Cuba’s medical system remains quite paternalistic, and the centralized state run economy offers people few choices with respect to lifestyle variables that influence health. Citizens are powerless to protest environmental pollution or occupational hazards, drinking water is unclean and nutritious foods are hard to come by. Many people still smoke cigarettes, and are generally unfazed by periodic government antismoking campaigns. “Cigarettes and alcohol are one of the few pleasures the government allows us,” one weary Santiago resident told me. “I’m not giving them up.”
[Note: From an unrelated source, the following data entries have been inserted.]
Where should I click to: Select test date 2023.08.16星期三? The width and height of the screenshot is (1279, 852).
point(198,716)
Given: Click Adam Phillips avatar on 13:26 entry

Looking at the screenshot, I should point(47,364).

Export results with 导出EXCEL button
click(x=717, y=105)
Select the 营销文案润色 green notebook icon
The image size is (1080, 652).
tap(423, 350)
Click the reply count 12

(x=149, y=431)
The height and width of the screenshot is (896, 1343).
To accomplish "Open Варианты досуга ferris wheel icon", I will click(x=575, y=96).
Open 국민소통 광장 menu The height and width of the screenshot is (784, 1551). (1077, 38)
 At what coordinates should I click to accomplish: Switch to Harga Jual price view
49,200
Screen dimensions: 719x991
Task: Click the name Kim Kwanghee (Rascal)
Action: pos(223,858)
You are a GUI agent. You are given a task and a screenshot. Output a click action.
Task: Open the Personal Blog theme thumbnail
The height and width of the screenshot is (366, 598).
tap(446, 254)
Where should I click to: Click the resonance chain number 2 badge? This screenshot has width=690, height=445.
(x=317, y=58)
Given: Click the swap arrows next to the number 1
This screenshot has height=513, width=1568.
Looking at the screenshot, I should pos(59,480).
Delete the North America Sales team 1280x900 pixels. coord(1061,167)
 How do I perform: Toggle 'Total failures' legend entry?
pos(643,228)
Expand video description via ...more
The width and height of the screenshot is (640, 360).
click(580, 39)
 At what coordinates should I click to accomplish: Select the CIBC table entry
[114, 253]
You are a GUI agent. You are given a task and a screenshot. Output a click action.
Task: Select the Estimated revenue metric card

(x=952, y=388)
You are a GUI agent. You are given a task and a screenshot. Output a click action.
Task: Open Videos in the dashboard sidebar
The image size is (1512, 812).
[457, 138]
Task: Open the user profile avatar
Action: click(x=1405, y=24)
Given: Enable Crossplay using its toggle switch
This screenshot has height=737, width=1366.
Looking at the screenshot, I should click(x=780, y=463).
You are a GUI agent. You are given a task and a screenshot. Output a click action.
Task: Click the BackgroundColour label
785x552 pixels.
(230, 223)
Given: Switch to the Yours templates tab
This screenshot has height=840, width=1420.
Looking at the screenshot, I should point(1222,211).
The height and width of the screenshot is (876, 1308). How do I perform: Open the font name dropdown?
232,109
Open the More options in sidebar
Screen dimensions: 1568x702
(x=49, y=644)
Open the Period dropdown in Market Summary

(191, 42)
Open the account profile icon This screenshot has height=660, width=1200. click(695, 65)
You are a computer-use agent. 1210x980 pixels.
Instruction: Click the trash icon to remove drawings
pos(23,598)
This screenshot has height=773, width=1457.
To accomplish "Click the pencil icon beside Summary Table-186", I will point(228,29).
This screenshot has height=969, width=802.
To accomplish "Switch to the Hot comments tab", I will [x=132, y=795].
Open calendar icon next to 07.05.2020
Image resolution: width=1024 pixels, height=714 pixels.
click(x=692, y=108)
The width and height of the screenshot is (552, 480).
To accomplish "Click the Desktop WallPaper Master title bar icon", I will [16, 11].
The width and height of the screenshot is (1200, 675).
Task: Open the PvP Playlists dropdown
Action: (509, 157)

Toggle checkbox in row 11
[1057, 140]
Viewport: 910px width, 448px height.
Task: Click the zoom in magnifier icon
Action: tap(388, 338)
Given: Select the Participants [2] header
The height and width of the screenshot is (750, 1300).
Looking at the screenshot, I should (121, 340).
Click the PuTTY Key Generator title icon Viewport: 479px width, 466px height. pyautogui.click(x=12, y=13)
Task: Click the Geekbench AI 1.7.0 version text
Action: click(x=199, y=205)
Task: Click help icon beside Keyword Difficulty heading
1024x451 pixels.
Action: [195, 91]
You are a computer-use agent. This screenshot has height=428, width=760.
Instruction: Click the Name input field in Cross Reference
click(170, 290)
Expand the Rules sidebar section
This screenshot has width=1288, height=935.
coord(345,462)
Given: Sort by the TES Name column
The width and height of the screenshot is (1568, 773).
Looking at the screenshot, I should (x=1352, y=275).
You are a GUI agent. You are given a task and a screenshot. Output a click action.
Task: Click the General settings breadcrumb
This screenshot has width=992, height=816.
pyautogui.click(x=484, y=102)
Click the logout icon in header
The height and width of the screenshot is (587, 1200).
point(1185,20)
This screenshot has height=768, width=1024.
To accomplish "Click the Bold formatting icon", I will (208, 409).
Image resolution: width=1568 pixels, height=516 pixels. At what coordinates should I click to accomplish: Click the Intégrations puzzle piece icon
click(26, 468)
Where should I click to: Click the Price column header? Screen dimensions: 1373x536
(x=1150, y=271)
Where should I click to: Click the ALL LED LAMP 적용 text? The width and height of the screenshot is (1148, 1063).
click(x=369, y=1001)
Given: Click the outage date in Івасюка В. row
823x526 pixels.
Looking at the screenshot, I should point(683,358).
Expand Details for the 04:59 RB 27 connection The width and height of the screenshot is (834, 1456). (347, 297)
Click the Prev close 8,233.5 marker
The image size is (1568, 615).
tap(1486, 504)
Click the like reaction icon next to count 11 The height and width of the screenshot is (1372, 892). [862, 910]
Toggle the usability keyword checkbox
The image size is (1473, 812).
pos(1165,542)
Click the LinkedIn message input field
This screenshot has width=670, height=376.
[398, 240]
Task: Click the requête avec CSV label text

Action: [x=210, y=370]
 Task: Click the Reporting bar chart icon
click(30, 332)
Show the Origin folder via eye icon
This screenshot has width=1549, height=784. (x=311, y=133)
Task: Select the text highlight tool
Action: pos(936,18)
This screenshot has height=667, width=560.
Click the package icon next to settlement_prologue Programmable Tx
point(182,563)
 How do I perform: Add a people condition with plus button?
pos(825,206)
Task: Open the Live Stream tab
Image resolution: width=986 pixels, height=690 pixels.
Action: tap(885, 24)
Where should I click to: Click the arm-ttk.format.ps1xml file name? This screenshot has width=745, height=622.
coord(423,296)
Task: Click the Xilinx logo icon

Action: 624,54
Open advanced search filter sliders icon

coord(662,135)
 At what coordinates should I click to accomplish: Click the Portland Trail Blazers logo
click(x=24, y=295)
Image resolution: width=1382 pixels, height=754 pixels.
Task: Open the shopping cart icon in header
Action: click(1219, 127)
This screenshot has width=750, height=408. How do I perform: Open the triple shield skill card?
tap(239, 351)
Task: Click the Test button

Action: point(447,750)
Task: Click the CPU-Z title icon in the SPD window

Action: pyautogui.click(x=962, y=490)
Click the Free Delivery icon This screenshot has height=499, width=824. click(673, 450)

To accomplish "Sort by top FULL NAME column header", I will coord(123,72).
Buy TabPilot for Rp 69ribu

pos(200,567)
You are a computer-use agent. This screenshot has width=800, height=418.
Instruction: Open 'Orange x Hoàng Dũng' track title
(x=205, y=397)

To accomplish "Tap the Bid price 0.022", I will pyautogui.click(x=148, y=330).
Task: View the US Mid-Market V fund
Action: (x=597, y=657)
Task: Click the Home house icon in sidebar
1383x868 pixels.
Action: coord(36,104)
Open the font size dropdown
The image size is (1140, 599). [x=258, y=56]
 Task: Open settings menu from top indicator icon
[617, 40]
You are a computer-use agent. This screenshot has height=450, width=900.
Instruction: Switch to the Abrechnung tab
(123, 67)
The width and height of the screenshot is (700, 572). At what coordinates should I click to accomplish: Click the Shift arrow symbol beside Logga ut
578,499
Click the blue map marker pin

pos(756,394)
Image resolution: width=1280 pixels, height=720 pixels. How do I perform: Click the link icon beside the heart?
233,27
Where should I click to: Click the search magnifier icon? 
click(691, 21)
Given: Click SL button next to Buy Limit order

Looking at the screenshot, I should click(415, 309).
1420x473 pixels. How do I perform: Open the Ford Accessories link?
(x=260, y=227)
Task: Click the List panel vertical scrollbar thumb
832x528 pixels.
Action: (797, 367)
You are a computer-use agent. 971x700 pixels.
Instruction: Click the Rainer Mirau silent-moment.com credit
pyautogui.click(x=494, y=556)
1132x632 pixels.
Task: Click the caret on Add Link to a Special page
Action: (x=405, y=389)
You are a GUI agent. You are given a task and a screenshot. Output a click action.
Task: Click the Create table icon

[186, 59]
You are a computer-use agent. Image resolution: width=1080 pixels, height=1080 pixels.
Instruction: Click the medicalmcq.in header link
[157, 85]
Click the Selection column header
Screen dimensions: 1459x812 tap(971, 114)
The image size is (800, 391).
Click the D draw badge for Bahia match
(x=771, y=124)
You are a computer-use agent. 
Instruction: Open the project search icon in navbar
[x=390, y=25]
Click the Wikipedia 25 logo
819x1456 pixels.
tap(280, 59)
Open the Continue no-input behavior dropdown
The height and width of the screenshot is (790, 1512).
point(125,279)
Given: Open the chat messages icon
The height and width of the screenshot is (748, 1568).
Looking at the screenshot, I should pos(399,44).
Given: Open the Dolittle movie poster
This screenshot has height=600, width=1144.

CONCLUSIONS: CUBA’S NEXT TRANSITION
The abrupt declines in health and life expectancy that occurred after Russia’s post-socialist transition have been quite alarming. Epidemics of preventable diseases such as measles and diphtheria continue to plague Russia and other newly formed states, and overall mortality trends in these countries from both infectious and chronic diseases spiked sharply in the 1990s. Average life expectancy for Russian men decreased by at least ten years over the 1990s. Overall, Russia’s national health profile has undergone a process of abrupt “third worldization” that many experts have been at a loss to fully explain (see Garrett, 2000; Cockerham, 1999; Field, 2000; Fituni, 1995).
In some cases, falsification of health statistics by the Soviet regime was to blame—health problems that had been officially denied for years suddenly became visible due to more accurate reporting. In other cases, political upheaval combined with rapid impoverishment of certain sectors of the population facilitated health declines. The wretched environmental legacy of the Soviet Union is also responsible for a good deal of the excess mortality from chronic diseases such as cancer.
How these dynamics will play out in a post-Castro Cuba remains to be seen. Cuba does have a solid health infrastructure in terms of the wide availability of medical services. Community medicine programs such as the Family Doctor have the potential to bring about significant health improvements at the grass roots level. As a number of scholars have shown, however, provision of health services does not correlate in a linear way with improvements in population health indicators (see McKeown, 1977; Harris 2004). Statistical health trends are more likely to be influenced by larger political, economic and environmental variables such as political stability, poverty, and the continuation of very basic state-level government prevention programs such as mosquito control and water purification. If these areas of public health planning and surveillance become deficient in Cuba, individual doctors (despite their training and community focus) will be largely powerless to arrest the decline in health trends.
BIBLIOGRAPHY

FOOTNOTES
1. All names and other identifying information have been changed to protect the anonymity of these informants.
2. “Blat” can be loosely defined as a form of social networking power. The informal economy is also an informal society in that economic transactions are organized through kinship and other social networks. Blat refers to the resources one can command in this way.
3. Sociolismo is roughly the Cuban equivalent of blat. The word is itself satirical, implying that Cuban “socialism” is really “socio-lismo.” A socio is a friend who helps you subvert the bureaucracy and material shortages of the formal system.